EXERCISE GOAL »
Restate word for word the part of the material that runs from the line containing "841x1002 pixels." through its final line, inclusive, minus the pictures.

————

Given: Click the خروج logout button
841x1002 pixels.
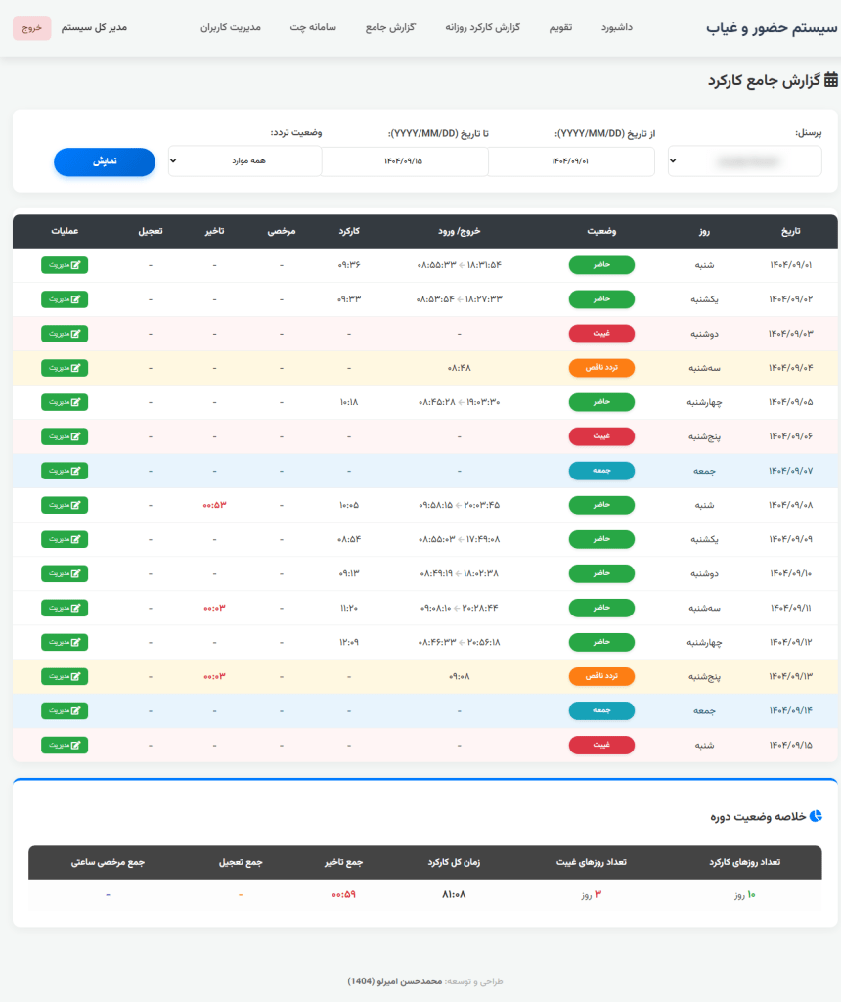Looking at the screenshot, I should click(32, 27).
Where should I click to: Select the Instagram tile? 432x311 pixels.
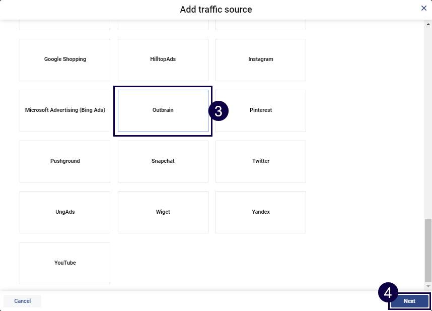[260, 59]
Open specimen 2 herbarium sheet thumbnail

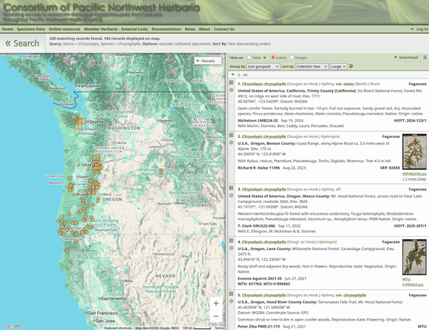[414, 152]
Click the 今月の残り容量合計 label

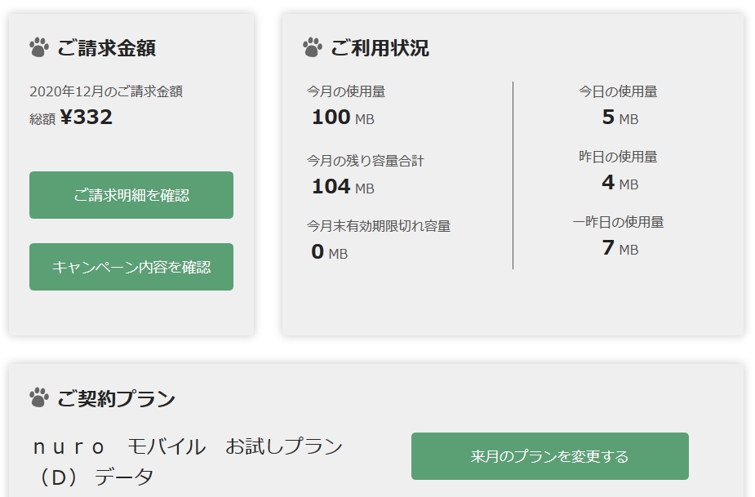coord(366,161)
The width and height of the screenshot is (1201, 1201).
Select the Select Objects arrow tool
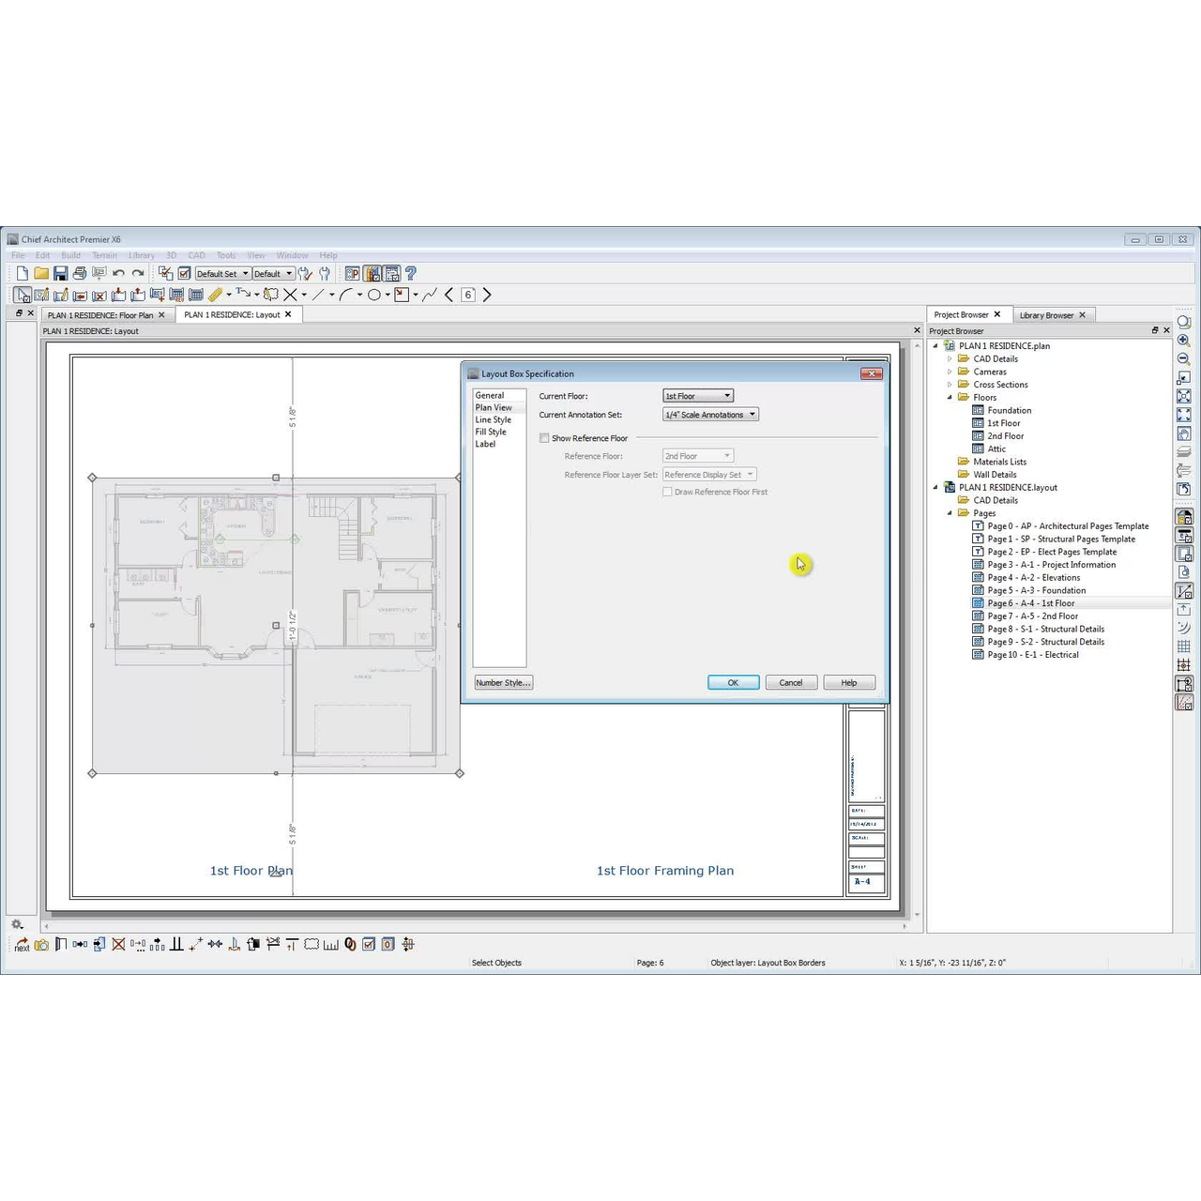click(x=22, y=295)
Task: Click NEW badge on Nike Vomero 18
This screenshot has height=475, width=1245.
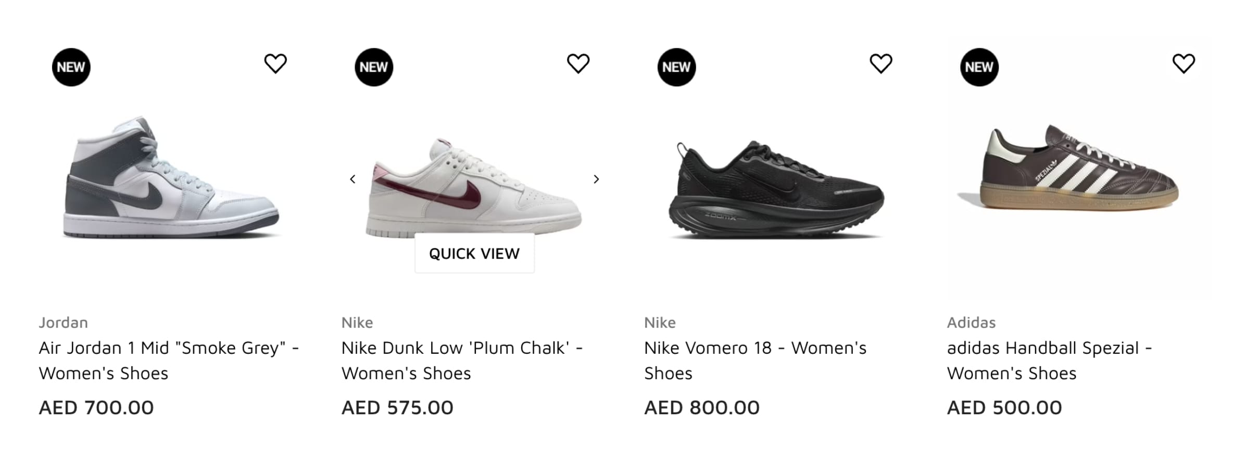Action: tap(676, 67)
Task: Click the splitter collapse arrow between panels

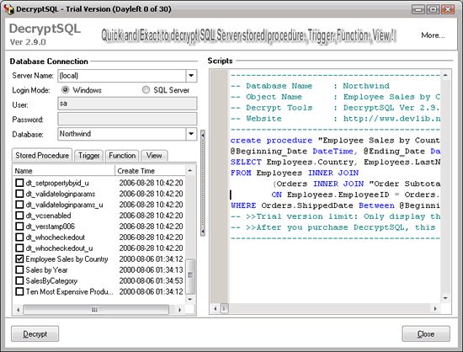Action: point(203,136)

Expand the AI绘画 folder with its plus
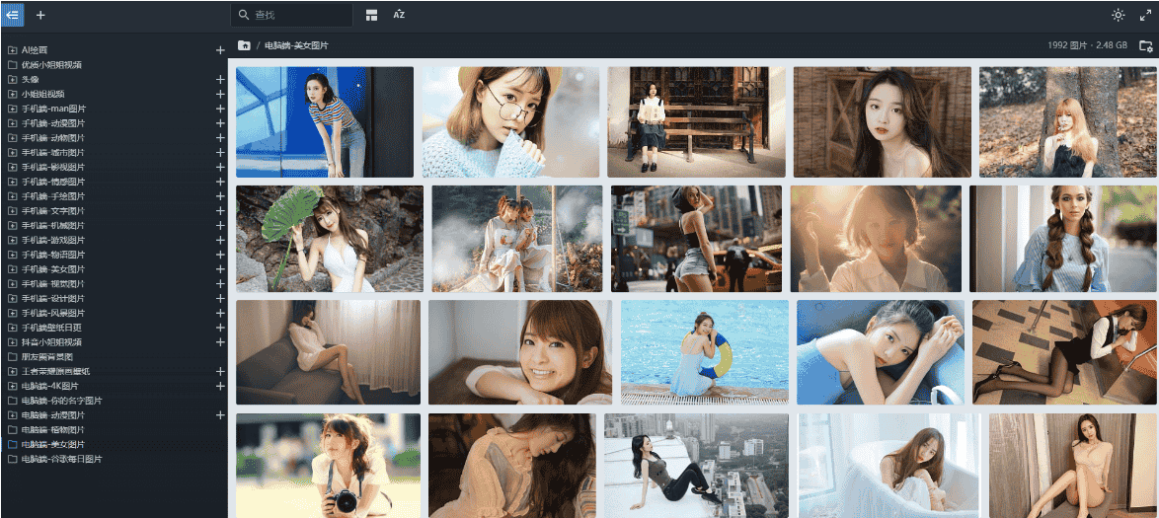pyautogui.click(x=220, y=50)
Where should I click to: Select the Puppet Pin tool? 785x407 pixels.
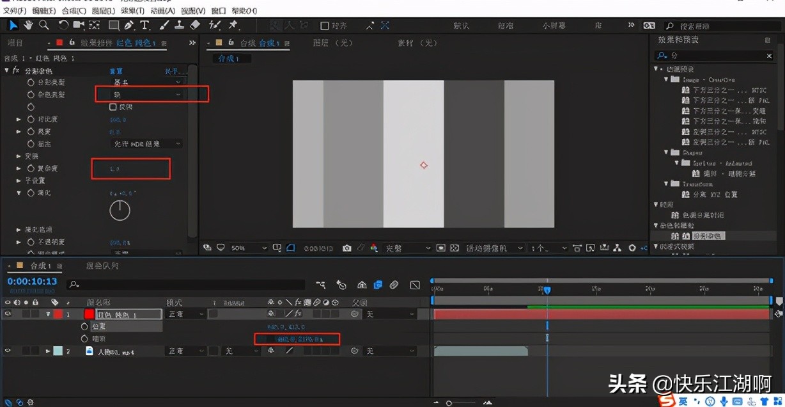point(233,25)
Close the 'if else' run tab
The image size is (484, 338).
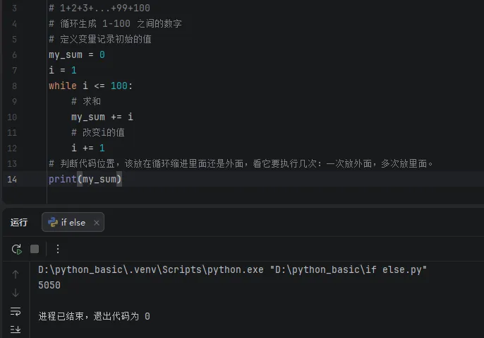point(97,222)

————

FINISHED EXERCISE »
841x1002 pixels.
Looking at the screenshot, I should click(32, 27).
Where should I click to: Select the Instagram tile? 432x311 pixels.
[260, 59]
Open specimen 2 herbarium sheet thumbnail

[414, 152]
Click the 今月の残り容量合計 label

coord(366,161)
The width and height of the screenshot is (1201, 1201).
Select the Select Objects arrow tool
click(x=22, y=295)
Task: Click NEW badge on Nike Vomero 18
This screenshot has height=475, width=1245.
Action: tap(676, 67)
Task: Click the splitter collapse arrow between panels

Action: point(203,136)

Expand the AI绘画 folder with its plus
pyautogui.click(x=220, y=50)
Where should I click to: Select the Puppet Pin tool? 785x407 pixels.
point(233,25)
Close the 'if else' run tab
The image size is (484, 338).
point(97,222)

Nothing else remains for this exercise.